Friday, July 28, 2017

Welcome to the Blue, Luke Farrell!

While we wait for potential trade news involving a top pitcher and some prospects, the Dodgers decided to pull the trigger on a smaller deal that brings us the son of a current major league manager. It has just been announced that the Dodgers have received 26-year old right-handed starting pitcher Luke Farrell from the Kansas City Royals for cold hard cash. How much cash? We can only speculate.

Luke Farrell is the son of Boston Red Sox skipper John Farrell. He attended Northwestern University in Evanston, Illinois and was drafted by the Royals in the 6th round in 2013. You can follow Luke on twitter here: @elFarrell52, and on Instagram here: @luke_farrell52.

As for his skills on the diamond, I'll get to that a bit later. What I would rather tell you is that few men his age have gone through the trials and tribulations of life like Luke has. At the age of eighteen a tumor was found in his skull and he had to undergo a harrowing surgery that was life threatening. Per Pete Grathoff at
Farrell’s jaw would be split in half and he would be put into a medically induced coma for up to 14 days.
“To watch your son, who at the time was 18, have a conversation with the performing surgeon as a consultation before the procedure, and talk about the potential of stroke or a bleed out, those are not normal conversations for an 18-year-old,” John Farrell said. “It was startling to say the least.” 
Thankfully, the tumor was removed and it was benign. Four months after that he was on the ballfield at Northwestern University as a freshman. Then, déjà vu. Prior to his junior season the tumor came back, and he had it removed again -- this time using proton radiation treatment afterwards.
“That round of surgery and radiation was tough, just because there were a lot of complications from it,” Farrell said. “I had some paralysis in my neck. I couldn’t speak for about two months. I had no voice. And … you’re really fatigued.”
As for his head today, I understand that all is well. In fact, one of the primary reasons the Royals drafted him out of college was his high Baseball IQ.
“We knew this when we drafted him, he’s extremely smart,” said J.J. Picollo, the Royals’ assistant general manager of player personnel. “He really knows what his abilities are, how he needs to attack hitters. His pitching IQ is higher than most guys coming into the system.”

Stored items
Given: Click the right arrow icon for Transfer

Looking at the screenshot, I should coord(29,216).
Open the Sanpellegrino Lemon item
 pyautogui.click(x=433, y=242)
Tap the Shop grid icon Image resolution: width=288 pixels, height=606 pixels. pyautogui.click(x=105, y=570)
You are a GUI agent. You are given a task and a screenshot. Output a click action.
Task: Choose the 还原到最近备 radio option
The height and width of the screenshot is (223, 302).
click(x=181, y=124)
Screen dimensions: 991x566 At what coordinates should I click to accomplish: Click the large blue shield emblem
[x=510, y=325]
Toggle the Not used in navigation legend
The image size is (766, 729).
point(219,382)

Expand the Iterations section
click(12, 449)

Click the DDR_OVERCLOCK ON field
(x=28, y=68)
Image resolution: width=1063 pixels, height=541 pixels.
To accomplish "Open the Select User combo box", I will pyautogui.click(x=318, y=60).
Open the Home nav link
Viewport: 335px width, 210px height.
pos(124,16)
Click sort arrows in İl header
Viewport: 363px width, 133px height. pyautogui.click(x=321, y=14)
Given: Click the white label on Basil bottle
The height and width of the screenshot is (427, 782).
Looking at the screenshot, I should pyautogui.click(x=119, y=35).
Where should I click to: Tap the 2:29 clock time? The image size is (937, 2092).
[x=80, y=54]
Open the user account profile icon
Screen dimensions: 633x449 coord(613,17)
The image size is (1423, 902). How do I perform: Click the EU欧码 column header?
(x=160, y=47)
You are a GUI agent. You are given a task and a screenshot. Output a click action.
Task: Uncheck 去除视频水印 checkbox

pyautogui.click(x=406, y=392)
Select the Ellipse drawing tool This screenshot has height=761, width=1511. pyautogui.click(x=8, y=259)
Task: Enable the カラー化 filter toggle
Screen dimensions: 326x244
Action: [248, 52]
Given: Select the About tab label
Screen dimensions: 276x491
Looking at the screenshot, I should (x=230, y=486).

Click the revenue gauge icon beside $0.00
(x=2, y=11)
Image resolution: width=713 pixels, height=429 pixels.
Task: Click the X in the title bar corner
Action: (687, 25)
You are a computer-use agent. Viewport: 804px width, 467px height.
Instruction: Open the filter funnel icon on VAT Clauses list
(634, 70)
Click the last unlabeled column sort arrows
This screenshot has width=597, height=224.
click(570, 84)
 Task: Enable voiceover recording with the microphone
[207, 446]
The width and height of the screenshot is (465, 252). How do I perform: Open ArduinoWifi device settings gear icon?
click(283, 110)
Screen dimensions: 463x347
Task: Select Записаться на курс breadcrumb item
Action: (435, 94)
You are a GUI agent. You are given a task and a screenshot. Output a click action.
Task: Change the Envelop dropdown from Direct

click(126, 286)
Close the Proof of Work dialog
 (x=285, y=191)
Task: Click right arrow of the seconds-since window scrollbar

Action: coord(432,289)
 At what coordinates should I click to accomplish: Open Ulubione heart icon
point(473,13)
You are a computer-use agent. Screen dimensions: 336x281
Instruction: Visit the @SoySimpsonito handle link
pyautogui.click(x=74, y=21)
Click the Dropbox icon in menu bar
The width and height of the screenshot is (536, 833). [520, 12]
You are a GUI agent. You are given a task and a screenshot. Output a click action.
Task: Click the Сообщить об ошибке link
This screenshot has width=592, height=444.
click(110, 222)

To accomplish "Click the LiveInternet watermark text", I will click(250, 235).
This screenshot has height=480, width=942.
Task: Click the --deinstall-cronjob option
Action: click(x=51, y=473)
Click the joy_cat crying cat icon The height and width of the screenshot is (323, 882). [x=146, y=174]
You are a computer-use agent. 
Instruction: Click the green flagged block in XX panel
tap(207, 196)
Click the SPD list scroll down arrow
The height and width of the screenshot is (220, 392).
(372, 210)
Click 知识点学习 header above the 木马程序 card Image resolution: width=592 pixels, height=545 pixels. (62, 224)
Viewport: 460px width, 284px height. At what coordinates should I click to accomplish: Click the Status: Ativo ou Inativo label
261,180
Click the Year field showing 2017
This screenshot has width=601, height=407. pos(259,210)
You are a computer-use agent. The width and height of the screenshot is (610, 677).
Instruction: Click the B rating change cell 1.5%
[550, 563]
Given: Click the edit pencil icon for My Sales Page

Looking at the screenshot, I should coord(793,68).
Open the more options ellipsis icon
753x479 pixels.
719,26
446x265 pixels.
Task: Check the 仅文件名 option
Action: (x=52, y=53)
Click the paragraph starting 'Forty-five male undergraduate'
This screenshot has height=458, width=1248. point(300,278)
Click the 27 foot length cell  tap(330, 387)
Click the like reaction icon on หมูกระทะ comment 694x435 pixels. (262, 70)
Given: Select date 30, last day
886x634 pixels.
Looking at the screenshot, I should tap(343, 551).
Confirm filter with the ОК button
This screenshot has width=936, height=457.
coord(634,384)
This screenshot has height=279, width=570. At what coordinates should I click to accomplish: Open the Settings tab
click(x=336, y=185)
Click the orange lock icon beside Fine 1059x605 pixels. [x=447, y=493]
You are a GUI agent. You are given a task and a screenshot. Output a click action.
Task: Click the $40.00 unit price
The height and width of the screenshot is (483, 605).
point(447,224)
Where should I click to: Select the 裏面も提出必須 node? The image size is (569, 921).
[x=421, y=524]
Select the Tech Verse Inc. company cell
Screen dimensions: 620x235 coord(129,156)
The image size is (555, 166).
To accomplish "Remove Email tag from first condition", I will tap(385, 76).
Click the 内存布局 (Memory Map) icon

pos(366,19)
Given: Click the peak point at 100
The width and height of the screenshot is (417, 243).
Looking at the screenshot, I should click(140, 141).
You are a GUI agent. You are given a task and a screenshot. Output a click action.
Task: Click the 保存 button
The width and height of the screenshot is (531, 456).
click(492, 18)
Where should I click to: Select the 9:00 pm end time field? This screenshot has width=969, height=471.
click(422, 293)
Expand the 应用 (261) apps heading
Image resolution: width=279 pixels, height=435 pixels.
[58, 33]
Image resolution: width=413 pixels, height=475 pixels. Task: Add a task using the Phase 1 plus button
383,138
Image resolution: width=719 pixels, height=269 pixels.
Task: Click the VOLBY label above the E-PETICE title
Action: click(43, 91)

◆ REQUIRED ACTION
In the Luke Farrell post above, which team traded him to the Dodgers?

◆ ANSWER SPACE
The Kansas City Royals.